Konträr zu der ständig vorgebrachten
Behauptung, dass es sich in Syrien um einen Bürgerkrieg handelt, liegt hier ganz klar der Fall eines ungerechtfertigten
Angriffskrieg vor, da Washington unter der damaligen Aussenministerin Hillary Clinton
nach der Zerstörung von Gaddafis Libyen den Krieg in Syrien im März 2011 in
Gang gebracht hatte. Aufbau und Unterstützung der gegen
Assad kämpfenden sogenannten ›Freunde Syriens‹, ein Kreis von sich um die USA, Grossbritannien, Frankreich und die
Ölmonarchien im Golfkooperationsrat scharenden Staaten, ist im einzelnen in dem Artikel Die
»Freunde« Syriens aufgezeichnet.
So hatte sich der Ministerpräsident und
Aussenminister Katars, Scheich Hamad bin Jassim Al-Thani, bereits am 27. 2. 2012
in Oslo dafür ausgesprochen, dass die Internationale Gemeinschaft - das sind von jeher wir, die Steuerzahler
- die syrischen Aufständischen mit
Waffen versorgen sollte, während die arabischen Staaten für die Aufständischen
innerhalb Syriens ›sichere Häfen‹ einrichten müssten.
Festzuhalten ist ferner, dass die ›islamistischen‹ Rebellengruppierungen
von den EU-Sanktionen ausgenommen waren. [1]
Nach der diesen Mai erfolgten Verlängerung der EU-Sanktionen
gegen Syrien und vor dem Inkrafttreten weiterer US-Zwangsmassnahmen, dem "Caesar
Act", hatten westliche Aussenpolitiker auf Hungerrevolten gegen die
Regierung in Damaskus spekuliert. Der "Caesar Act", hiess es hoffnungsfroh
in deutschen Leitmedien, könne «die Herrschaft von Baschar al-Assad ernsthaft
bedrohen». Man muss sich einmal eine brutale Gesinnung dieser Art bewusst machen,
da bereits 2017 feststand, dass in dem Land jeder Dritte hungert. [1]
Das anhaltende Spekulieren der westlichen Mächte
auf Elendsunruhen kontrastiert stark mit den
Warnungen, die schon seit Jahren über Strukturen der katholischen Kirche aus
Syrien nach Europa gelangen. Die Sanktionen seien «inhuman, weil sie die ganze
Bevölkerung bestrafen», protestiert etwa der Apostolische Vikar von Aleppo,
Bischof Georges Abou Khazen: «Bei uns verhungern die Leute. Es gibt keine Medikamente.
######
Aufgabe: Schreiben Sie den Text über die Sanktionen gegen Syrien im Anschluss an seinen letzten Satz weiter. Die nachstehenden Daten stammen aus einer anderen Quelle.

Gesammelte Daten:
######
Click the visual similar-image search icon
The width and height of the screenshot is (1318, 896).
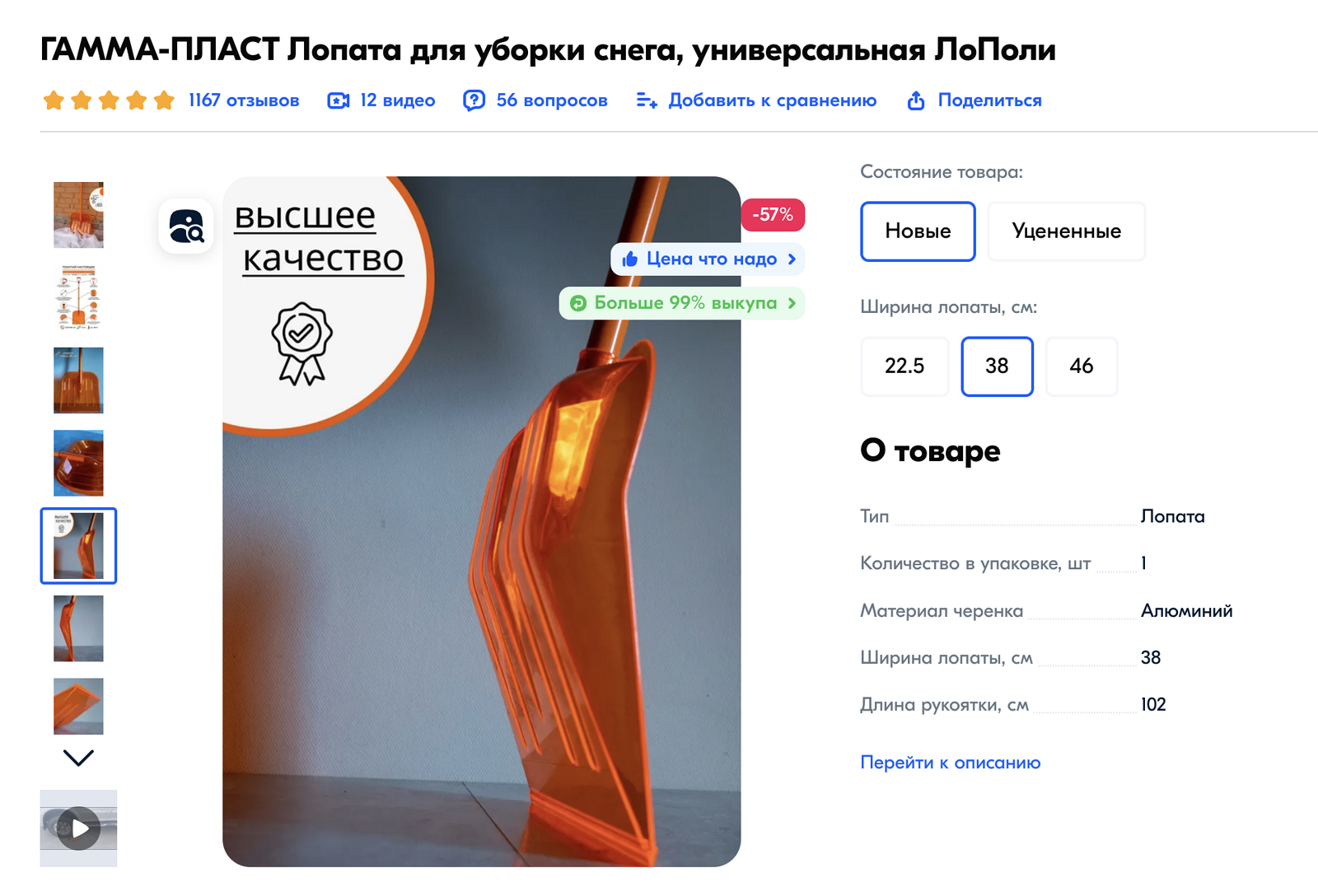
######
Erwartete Antwort:
Es gibt keine Arbeit. Für uns sind die Sanktionen ein Verbrechen», wird der
Bischof zitiert: «Wir sind sehr enttäuscht von der Europäischen Union». [2]
Wie Karin Leukefeld bereits 2012 festhielt, »waren
die Sanktionen
allein von
der Europäischen Union mehr als 60mal Sanktionen verschärft worden, dies im
Widerspruch zum Völkerrecht, das Sanktionen gegen ein Entwicklungsland nur auf der
Basis einer UN-Sicherheitsratsresolution zulässt. Statt die guten diplomatischen
Beziehungen zu Syrien für eine Deeskalation zu nutzen, nahm die BRD eine
führende Position unter den ›Freunden
Syriens‹
ein. Man agierte am UN-Sicherheitsrat und am Sondervermittler Kofi Annan
vorbei, was die komplizierte Lage zusätzlich verschärfte. Die ›Freunde Syriens‹ folgten den Ansagen Katars und Saudi-Arabiens, ›keine Verhandlungen mit dem Regime Assad‹ zu führen, sondern stattdessen den Rücktritt
von Präsident Baschar Al-Assad zu fordern. Dies erfolgte unisono mit der im
Ausland agierenden Opposition und gegen den ausdrücklichen Rat und die
Vorschläge der innersyrischen Opposition«.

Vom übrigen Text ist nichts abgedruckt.